=== WHAT IS EXPECTED ===
The answer must consist of every line from the entries that holds the word "header".

*** PROVIDED DATA Section Begins ***

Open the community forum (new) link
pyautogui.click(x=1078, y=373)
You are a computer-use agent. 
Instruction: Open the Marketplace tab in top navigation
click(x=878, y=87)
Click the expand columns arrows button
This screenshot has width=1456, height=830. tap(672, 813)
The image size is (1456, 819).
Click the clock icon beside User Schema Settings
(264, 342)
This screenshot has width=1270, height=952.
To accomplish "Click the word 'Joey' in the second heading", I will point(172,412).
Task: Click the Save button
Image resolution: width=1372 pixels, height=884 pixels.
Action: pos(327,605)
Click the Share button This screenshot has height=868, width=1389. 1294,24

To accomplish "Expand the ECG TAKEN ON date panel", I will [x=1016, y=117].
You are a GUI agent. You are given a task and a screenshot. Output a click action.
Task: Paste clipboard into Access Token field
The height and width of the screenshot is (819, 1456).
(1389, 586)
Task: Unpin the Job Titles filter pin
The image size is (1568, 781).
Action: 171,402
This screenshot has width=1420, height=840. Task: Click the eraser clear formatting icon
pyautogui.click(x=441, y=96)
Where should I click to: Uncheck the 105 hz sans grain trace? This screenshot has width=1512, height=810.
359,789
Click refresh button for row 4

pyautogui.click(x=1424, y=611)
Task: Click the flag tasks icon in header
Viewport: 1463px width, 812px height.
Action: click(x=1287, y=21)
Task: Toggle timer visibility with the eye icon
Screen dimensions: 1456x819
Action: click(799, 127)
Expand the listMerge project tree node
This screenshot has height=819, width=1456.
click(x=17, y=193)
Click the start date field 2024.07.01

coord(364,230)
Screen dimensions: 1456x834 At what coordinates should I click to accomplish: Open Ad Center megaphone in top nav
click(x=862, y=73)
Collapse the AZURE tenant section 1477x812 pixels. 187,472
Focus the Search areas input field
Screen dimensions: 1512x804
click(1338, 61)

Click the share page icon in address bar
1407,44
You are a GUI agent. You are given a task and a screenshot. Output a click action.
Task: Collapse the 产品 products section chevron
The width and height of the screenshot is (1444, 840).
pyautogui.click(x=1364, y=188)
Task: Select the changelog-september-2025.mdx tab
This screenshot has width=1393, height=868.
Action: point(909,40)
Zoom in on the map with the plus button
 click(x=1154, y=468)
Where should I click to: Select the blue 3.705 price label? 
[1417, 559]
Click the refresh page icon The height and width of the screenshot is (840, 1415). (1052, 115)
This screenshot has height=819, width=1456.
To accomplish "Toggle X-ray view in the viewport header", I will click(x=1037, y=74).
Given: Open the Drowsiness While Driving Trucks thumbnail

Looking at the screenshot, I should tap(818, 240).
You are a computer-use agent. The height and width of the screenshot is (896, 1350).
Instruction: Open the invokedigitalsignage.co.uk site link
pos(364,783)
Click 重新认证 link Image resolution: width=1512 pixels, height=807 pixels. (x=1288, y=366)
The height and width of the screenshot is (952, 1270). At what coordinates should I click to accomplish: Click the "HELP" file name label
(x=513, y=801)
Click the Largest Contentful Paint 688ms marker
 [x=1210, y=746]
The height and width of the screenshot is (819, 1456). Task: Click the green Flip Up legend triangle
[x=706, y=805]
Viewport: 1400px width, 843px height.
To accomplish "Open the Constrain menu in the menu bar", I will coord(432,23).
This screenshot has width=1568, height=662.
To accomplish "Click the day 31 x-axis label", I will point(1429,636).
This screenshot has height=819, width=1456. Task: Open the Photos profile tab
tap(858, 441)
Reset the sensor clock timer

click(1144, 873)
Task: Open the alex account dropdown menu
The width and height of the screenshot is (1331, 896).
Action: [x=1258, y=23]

*** PROVIDED DATA Section Ends ***

=== ANSWER BOX ===
Task: Click the flag tasks icon in header
To accomplish "Toggle X-ray view in the viewport header", I will click(x=1037, y=74).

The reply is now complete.